Source: #Athletics showing strong interest on a deal with DH Billy Butler. Source considered them “close” to a deal.
— Devan F. (@CoverThoseBases) November 17, 2014
Sources: #Athletics in serious talks with free agent Billy Butler. First reported: @CoverThoseBases.
— Ken Rosenthal (@Ken_Rosenthal) November 19, 2014
One reason Butler is relatively inexpensive: He’s coming off one his worst big league season. He posted career lows in on-base percentage (.323) and OPS (.702) in 2014 for the AL champion Royals. His nine home runs and 95 OPS+ were his second-worst totals in those categories, and his 41 walks were his fewest for a full season.
The A’s, though, could use a right-handed bat in the middle of the lineup after trading Yoenis Cespedes to the Red Sox for Jon Lester last July. Butler presumably would be Oakland’s primary DH (although lefty-hitting John Jaso can fill that role, too) and spell first baseman Brandon Moss against left-handers. Oakland’s current righty DH/first base options are Kyle Blanks and Nate Freiman, who have not established themselves as big leaguers.

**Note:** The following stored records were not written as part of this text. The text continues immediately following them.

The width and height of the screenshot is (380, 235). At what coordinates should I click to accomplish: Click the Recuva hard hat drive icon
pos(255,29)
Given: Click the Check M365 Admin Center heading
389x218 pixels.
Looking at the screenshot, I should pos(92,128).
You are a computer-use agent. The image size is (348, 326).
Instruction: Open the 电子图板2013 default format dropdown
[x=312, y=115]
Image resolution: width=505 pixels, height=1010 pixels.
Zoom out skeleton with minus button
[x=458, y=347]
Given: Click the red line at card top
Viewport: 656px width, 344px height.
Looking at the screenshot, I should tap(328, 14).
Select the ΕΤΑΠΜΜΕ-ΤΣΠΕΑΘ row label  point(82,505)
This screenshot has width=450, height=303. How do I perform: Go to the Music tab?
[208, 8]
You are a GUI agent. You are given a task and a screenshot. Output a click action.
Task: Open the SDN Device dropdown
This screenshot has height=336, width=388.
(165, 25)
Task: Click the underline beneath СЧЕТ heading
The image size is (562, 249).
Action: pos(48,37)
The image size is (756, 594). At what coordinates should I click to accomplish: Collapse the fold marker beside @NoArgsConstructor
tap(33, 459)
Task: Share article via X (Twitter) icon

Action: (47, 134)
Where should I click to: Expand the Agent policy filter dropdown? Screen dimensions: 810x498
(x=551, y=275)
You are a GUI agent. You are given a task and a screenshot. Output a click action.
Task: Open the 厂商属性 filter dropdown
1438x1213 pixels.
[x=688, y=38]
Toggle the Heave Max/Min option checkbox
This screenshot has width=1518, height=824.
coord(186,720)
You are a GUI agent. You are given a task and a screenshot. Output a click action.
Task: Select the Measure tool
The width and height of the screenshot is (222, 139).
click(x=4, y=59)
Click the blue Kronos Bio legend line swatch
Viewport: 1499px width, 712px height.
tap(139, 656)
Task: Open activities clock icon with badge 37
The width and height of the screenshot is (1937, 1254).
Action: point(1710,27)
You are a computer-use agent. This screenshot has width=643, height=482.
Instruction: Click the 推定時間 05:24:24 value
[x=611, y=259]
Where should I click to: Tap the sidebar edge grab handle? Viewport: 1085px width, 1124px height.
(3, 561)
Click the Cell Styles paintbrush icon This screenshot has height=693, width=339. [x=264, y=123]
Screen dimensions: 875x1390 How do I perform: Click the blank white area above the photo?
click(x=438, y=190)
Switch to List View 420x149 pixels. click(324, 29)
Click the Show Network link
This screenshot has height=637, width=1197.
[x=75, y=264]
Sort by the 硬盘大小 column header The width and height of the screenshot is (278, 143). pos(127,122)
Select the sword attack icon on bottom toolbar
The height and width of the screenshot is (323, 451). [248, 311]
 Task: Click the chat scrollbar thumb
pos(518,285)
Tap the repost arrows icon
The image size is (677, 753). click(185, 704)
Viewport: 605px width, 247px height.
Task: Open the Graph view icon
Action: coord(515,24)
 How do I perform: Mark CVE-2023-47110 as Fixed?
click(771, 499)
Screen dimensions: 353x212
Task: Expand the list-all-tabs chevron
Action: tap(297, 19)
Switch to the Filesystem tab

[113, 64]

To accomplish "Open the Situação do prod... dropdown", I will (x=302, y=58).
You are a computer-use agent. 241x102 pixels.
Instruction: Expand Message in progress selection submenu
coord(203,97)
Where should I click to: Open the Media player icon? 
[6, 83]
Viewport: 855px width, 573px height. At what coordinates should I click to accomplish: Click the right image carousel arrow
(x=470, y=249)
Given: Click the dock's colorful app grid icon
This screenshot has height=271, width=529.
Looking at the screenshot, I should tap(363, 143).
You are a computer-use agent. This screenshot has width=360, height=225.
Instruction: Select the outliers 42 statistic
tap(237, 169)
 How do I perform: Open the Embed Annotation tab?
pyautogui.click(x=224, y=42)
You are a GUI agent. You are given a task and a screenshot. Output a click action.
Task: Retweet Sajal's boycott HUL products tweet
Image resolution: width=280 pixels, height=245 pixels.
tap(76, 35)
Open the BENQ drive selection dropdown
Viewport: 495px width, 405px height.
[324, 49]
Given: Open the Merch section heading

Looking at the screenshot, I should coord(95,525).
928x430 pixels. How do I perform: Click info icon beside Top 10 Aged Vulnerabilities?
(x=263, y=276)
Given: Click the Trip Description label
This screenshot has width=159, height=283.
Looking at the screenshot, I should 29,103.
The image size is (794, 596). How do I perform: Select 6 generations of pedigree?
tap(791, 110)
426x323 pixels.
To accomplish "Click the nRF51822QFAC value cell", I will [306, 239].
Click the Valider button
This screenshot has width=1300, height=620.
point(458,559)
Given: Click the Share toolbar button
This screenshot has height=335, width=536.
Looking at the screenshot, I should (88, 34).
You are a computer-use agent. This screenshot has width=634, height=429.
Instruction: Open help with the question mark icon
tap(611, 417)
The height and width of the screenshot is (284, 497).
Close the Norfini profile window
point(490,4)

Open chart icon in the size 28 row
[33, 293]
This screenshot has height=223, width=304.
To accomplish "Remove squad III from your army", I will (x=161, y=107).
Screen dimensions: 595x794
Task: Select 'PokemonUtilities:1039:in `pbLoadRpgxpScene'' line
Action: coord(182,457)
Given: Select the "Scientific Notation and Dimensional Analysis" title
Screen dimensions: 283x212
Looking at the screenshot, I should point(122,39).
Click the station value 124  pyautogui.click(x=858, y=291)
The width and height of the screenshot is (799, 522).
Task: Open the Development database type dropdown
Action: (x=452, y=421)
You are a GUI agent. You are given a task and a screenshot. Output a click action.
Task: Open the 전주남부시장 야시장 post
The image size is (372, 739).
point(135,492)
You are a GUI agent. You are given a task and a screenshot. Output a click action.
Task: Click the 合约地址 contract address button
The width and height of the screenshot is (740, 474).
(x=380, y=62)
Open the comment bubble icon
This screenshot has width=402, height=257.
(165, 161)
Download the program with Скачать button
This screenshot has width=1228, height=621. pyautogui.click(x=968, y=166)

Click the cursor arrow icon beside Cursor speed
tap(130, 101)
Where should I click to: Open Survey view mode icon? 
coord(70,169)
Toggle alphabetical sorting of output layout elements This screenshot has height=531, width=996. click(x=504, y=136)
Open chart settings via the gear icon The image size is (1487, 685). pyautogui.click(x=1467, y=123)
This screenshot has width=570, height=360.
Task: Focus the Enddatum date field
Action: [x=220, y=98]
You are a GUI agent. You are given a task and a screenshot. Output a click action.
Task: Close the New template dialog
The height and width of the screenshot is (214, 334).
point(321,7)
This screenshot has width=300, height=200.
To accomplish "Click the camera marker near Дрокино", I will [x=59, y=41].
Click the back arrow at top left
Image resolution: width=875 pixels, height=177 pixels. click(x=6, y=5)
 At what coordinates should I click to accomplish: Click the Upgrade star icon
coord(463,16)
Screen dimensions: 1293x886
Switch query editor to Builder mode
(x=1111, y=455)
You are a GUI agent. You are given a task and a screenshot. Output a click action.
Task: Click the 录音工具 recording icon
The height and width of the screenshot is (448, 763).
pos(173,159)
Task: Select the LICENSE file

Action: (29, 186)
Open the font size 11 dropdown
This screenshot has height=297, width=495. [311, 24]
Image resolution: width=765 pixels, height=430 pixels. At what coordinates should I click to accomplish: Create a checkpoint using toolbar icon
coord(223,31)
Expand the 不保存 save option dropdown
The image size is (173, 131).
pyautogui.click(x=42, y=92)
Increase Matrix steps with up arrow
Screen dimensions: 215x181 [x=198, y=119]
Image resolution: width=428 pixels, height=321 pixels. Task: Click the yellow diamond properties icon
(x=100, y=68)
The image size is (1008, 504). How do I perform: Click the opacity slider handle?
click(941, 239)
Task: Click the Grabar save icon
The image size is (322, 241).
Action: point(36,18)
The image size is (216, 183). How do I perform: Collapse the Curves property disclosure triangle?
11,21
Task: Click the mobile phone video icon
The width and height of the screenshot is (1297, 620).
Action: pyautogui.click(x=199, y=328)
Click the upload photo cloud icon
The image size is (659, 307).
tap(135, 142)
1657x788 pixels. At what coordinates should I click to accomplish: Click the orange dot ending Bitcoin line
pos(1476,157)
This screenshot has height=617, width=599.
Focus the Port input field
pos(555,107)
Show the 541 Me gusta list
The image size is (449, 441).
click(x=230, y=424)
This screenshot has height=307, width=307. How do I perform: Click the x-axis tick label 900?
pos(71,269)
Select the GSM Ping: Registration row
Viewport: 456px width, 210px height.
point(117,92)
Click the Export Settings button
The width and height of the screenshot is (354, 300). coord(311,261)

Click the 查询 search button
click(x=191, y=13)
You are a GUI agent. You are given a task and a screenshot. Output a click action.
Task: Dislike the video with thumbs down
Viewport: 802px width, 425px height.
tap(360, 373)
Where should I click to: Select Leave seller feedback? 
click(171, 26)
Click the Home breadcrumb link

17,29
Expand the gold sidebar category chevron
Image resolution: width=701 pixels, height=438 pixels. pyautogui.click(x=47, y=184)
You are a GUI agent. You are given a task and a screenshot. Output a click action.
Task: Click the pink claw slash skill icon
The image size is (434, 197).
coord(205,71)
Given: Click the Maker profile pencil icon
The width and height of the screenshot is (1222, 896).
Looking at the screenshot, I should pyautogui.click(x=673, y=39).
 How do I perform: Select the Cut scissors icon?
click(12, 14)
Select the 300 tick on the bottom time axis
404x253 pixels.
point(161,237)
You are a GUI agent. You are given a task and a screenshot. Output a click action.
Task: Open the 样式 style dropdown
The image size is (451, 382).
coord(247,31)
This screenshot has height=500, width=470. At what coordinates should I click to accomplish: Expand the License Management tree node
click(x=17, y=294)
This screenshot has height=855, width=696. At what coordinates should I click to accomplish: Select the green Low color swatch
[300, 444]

A lot of people will disagree with the words “reasonable” and “relatively inexpensive” as it relates to a $10 million average annual value for Butler, but he made $8.5 million last season in the final year of a four-year, $30 million contract, and from 2009 to 2013 he was between 2.2 and 3.2 in WAR (per Baseball-reference.com) each year. At about $6 million per win above replacement, a season in the 2-3 range next year would seem to make the money reasonable.